Resisi inutili i soccorsi, i Carabinieri intervenuti immediatamente sul posto, dopo aver identificato il corpo, ispezionato il suo cellulare ed escusso tutti i possibili testimoni nonché gli abitanti della palazzina in questione, hanno focalizzato e indirizzato l’attività investigativa su un possibile traffico di sostanze stupefacenti proprio all’interno di quello stabile ove la vittima, alle prime ore di quella mattina, si era probabilmente recata per acquistare cocaina, di cui da qualche tempo ne era diventato dipendente. Tale ipotesi investigativa, ha trovato immediato riscontro sia dall’analisi delle telecamere di videosorveglianza presenti nella zona, che dall’esito dell’esame autoptico sul cadavere dal quale è emerso che la morte dell’uomo era da ricondurre ad un infarto del miocardio complicato da una rottura del cuore a seguito di una acuta intossicazione di cocaina in un soggetto assuntore abituale.
I militari del Nucleo Operativo di Piazza Dante hanno quindi prontamente intrapreso una serie di attività tecniche (intercettazioni telefoniche ed ambientali) che hanno consentito di disvelare come all’interno dell’abitazione sita al terzo piano della palazzina di via Toledo 51, in uso a CANNONE Giuseppe, cl. 1968, già noto alle forze dell’ordine per precedenti specifici, vi fosse una vera e propria piazza di spaccio a gestione familiare, diretta dallo stesso CANNONE avvalendosi della stretta collaborazione della compagna LITRICO Alfia, cl.1979, della cognata LITRICO Adriana, cl. 1993, e di suo marito D’IGNOTI PARENTI Alfio, cl. 1990.

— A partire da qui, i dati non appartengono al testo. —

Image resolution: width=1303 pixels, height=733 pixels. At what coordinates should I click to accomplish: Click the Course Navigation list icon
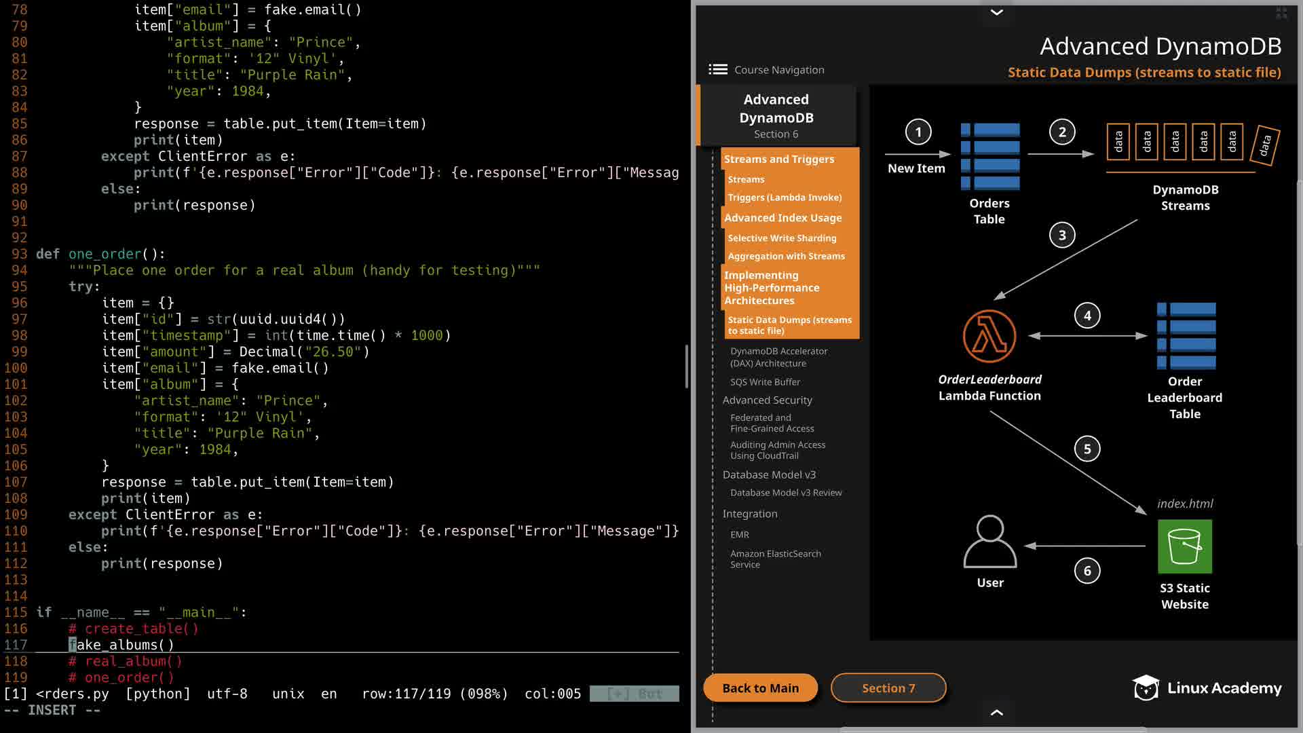point(717,69)
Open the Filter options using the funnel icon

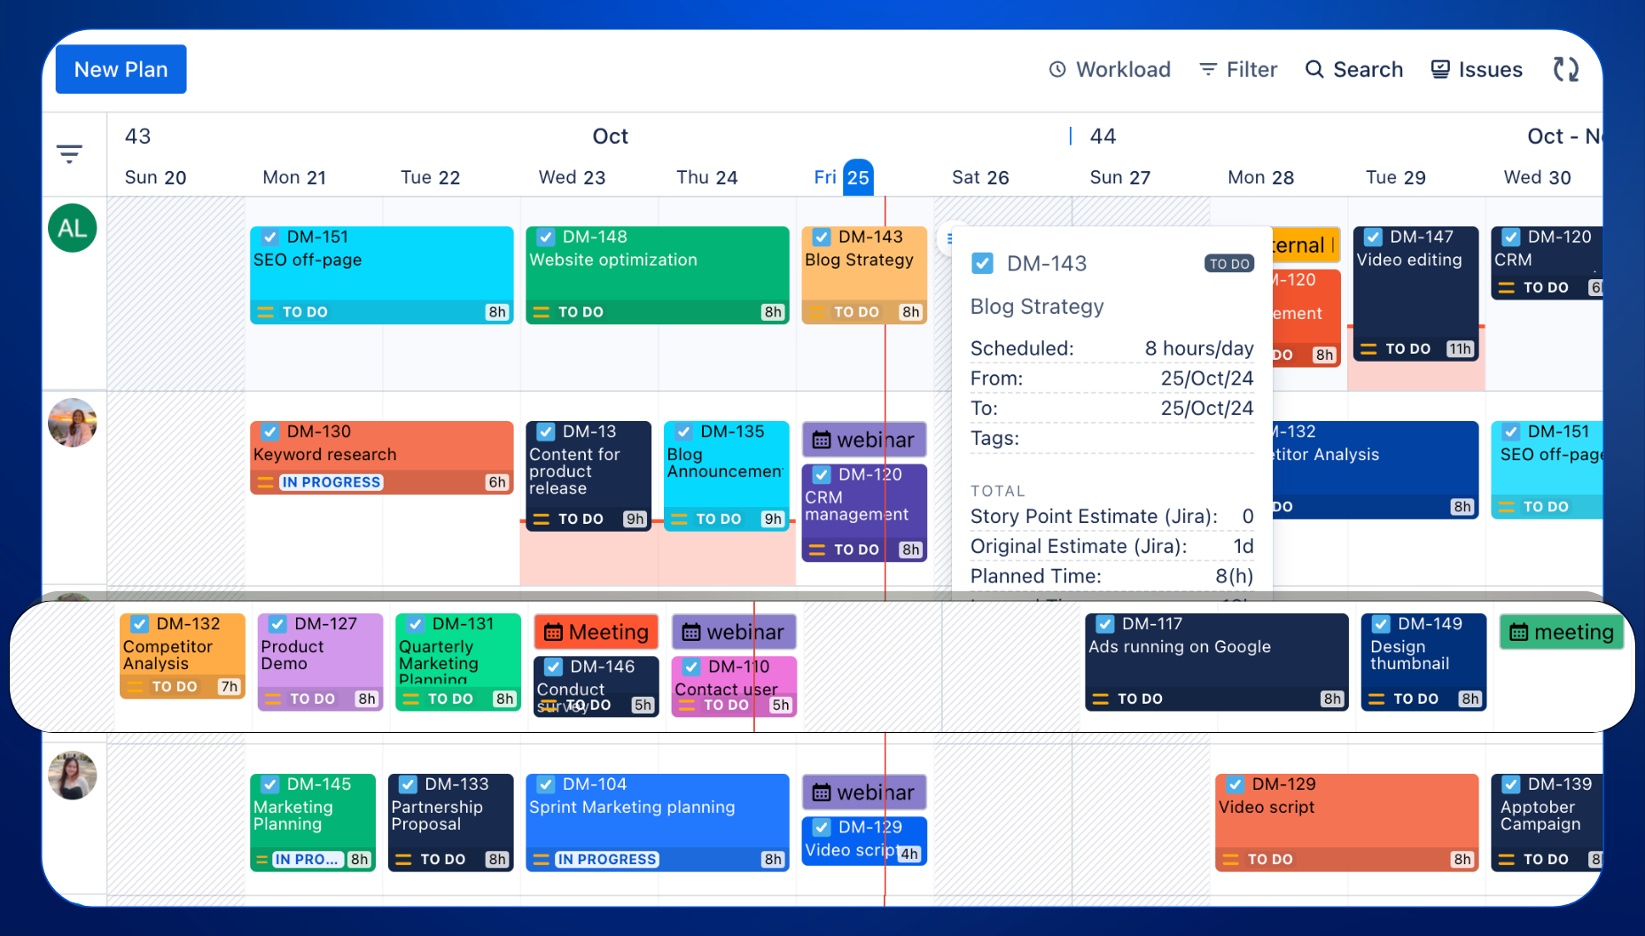(x=1238, y=69)
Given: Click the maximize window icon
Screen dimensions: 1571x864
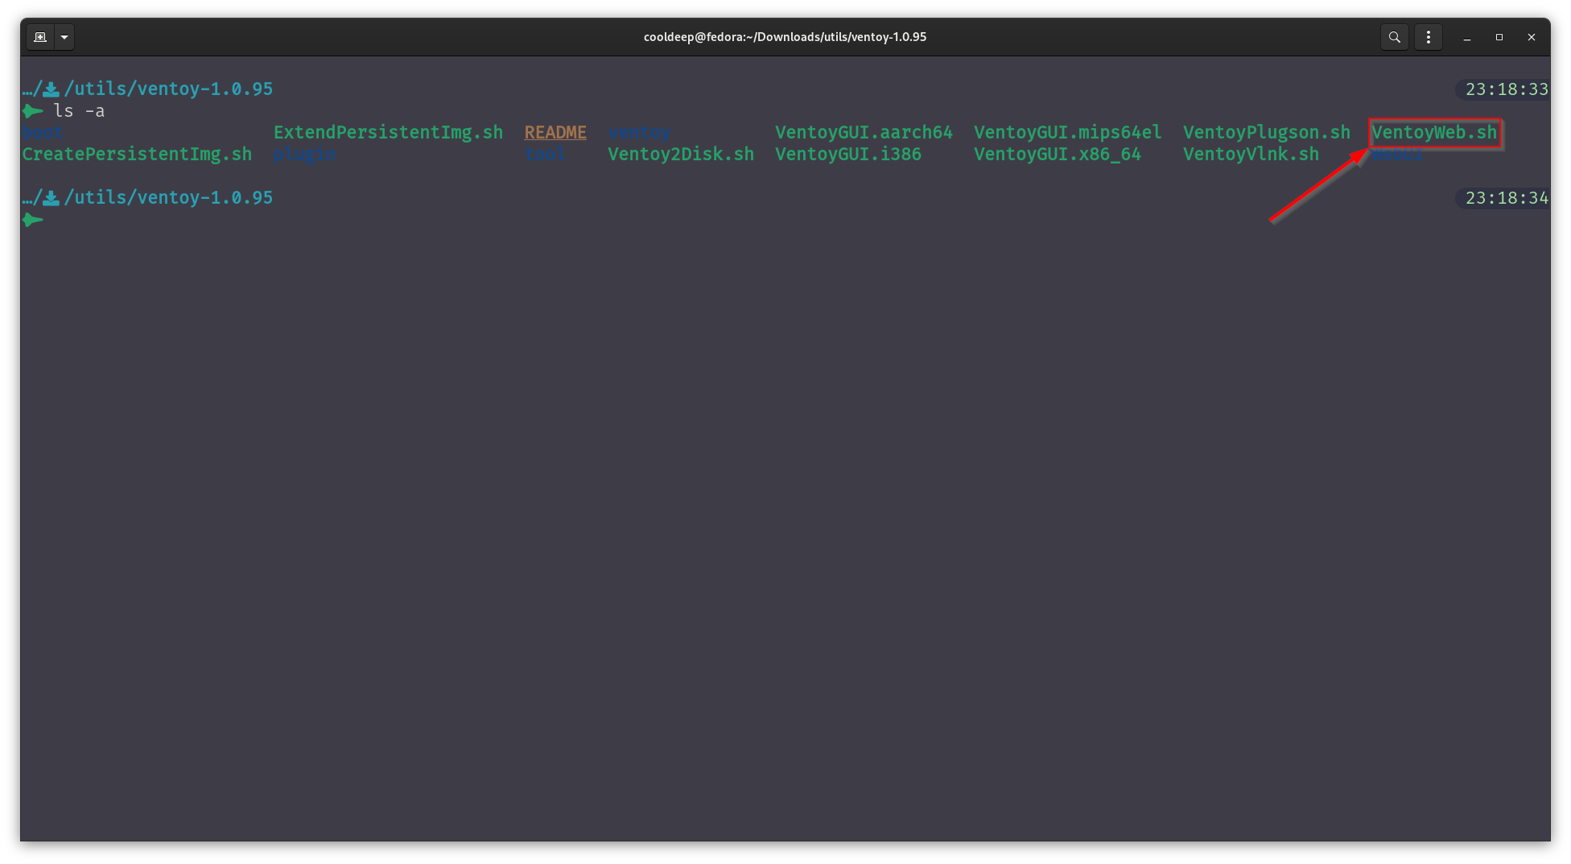Looking at the screenshot, I should click(x=1499, y=37).
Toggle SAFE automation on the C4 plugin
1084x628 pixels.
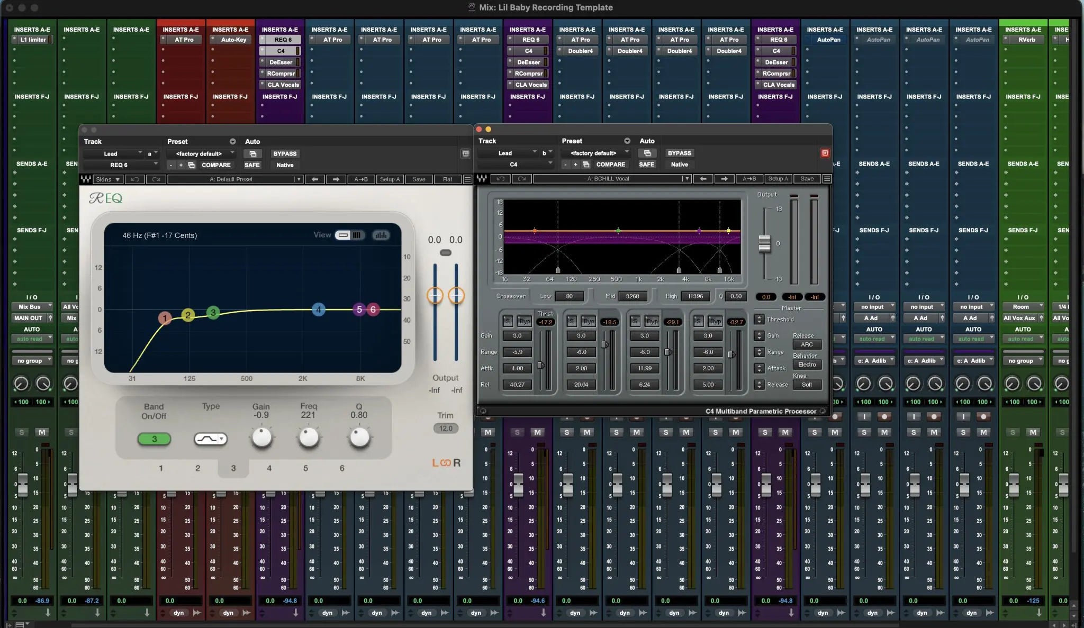647,165
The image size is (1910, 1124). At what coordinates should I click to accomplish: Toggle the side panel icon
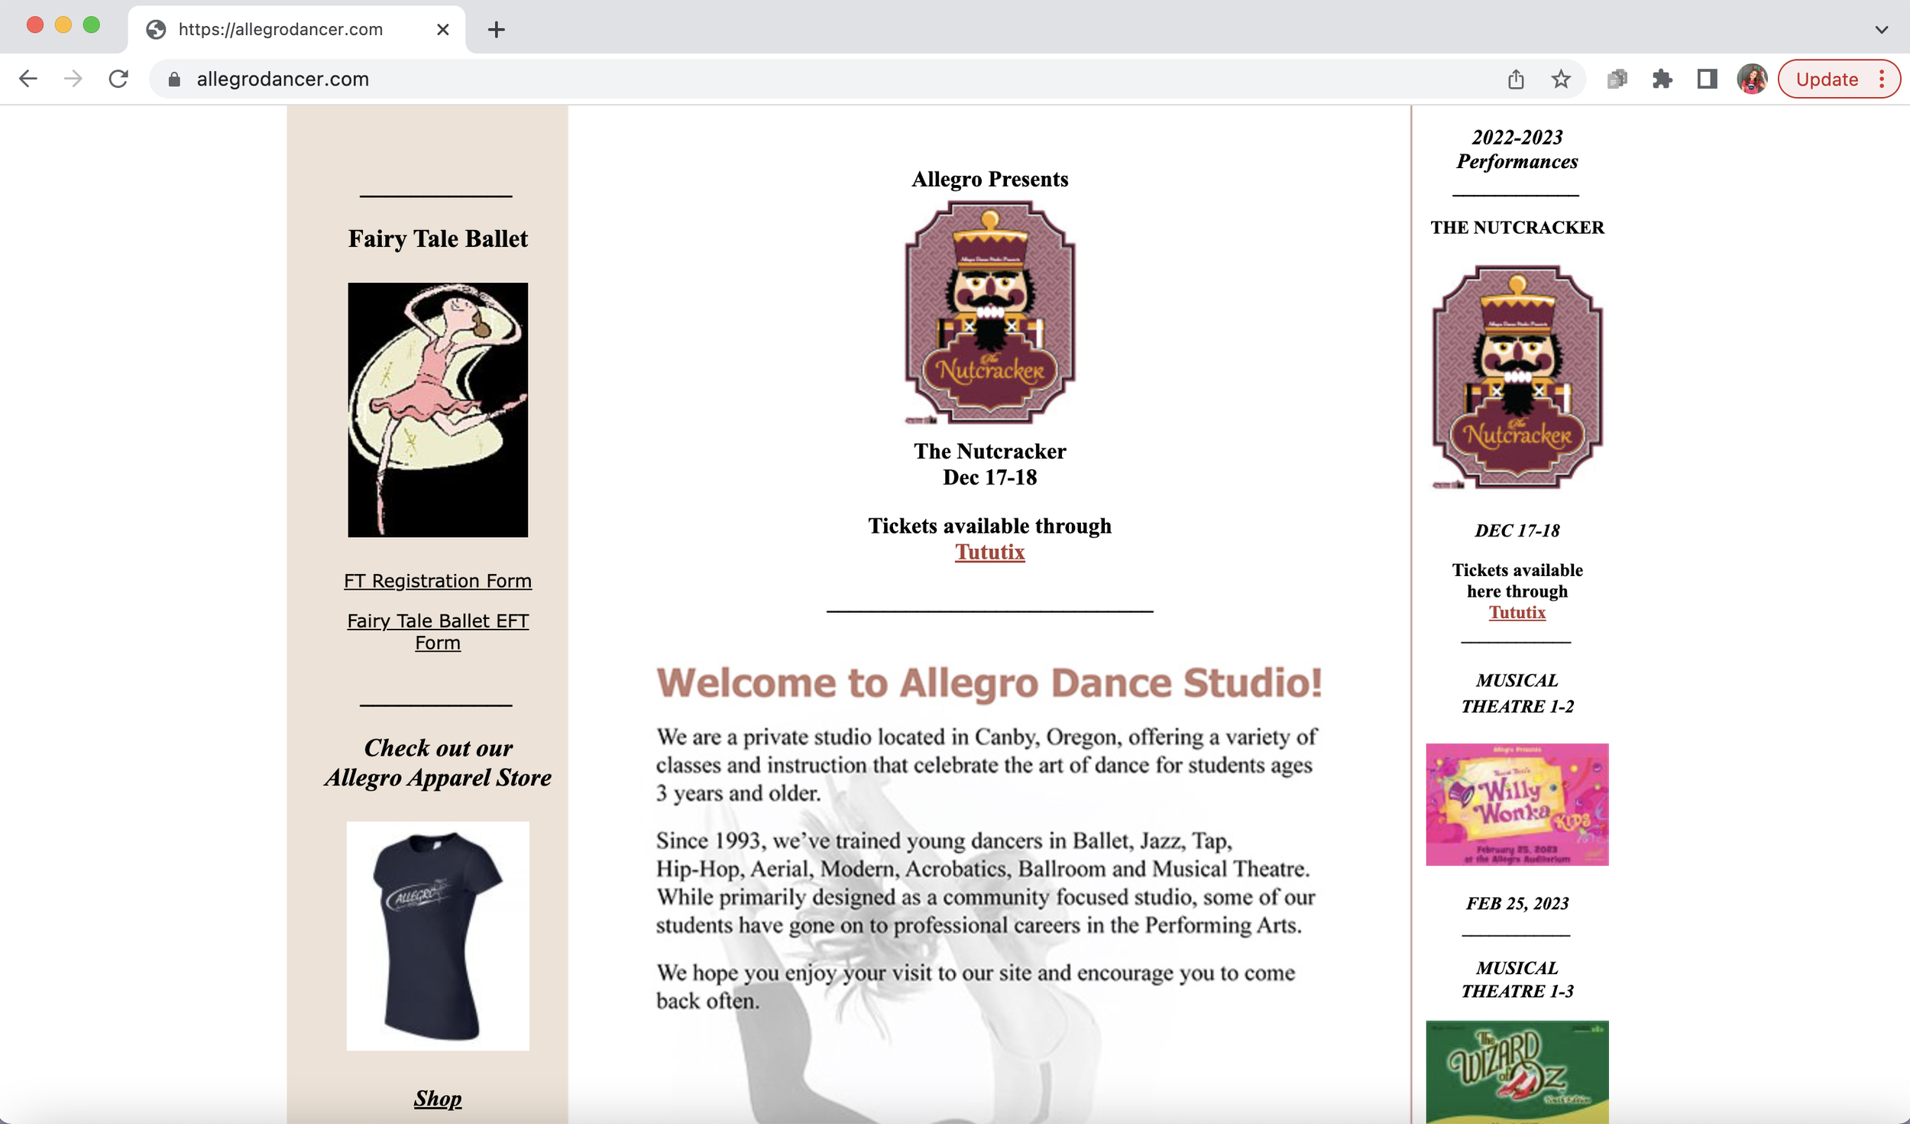coord(1708,79)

L’attivitàinvestigativa ha permessonon solo di ricostruire le ultime ore di vita del pescatore il quale, al termine di una notte di lavoro in mare, aveva deciso di acquistare cocaina dalla famiglia CANNONE e di assumerla subito, prima di rientrare a casa, sottoponendo il cuore, già affetto da altre patologie connesse con la sua dipendenza, ad un grado di tossicità irreversibile e tale da provocare un fulminante arresto cardiaco che lo colpiva a pochi metri dalla palazzina, ma anche di far emergere la fiorente e strutturata attività di spaccio ivi presente, prevalentemente di crack e cocaina, in cui ciascuno degli odierni destinatari di misura cautelare aveva un ruolo ben delineato. In particolare, CANNONE Giuseppe, oltre e a mettere a disposizione la propria abitazione, dirigeva le operazioni, organizzava il confezionamento e la vendita dello stupefacente, riceveva le ordinazioni e spesso lo cedeva in prima persona; D’IGNOTI PARENTI Alfio, seguiva le disposizioni del cognato, occupandosi principalmente della vendita al dettaglio anche in orario notturno; mentre le sorelle LITRICO Alfia e Adriana, partecipavano attivamente al progetto criminoso dei compagni, preparando quotidianamente le dosi di stupefacente destinate alla vendita nonché tenendo la contabilità dei proventi dell’attività illecita.
Numerosi sono stati gli episodi di spaccio documentati dai militari dai quali è emerso come, nei giorni immediatamente successivi all’infausta morte, l’attività illecita della famiglia CANNONE non si fosse interrotta ma avesse soltanto ingenerato negli indagati la decisione di evitare la vendita indiscriminata di stupefacenti agli acquirenti sconosciuti che continuavano a presentarsi fuori la loro porta (come nel caso della vittima G.S.), e quindi di privilegiare le cessioni di quantitativi più consistenti di stupefacente esclusivamente ad acquirenti di fiducia.
CANNONE e D’IGNOTI PARENTI sono stati sottoposti alla misura cautelare in carcere, mentre le donne LITRICO Alfia ed Adriana sono state sottoposte agli arresti domiciliari.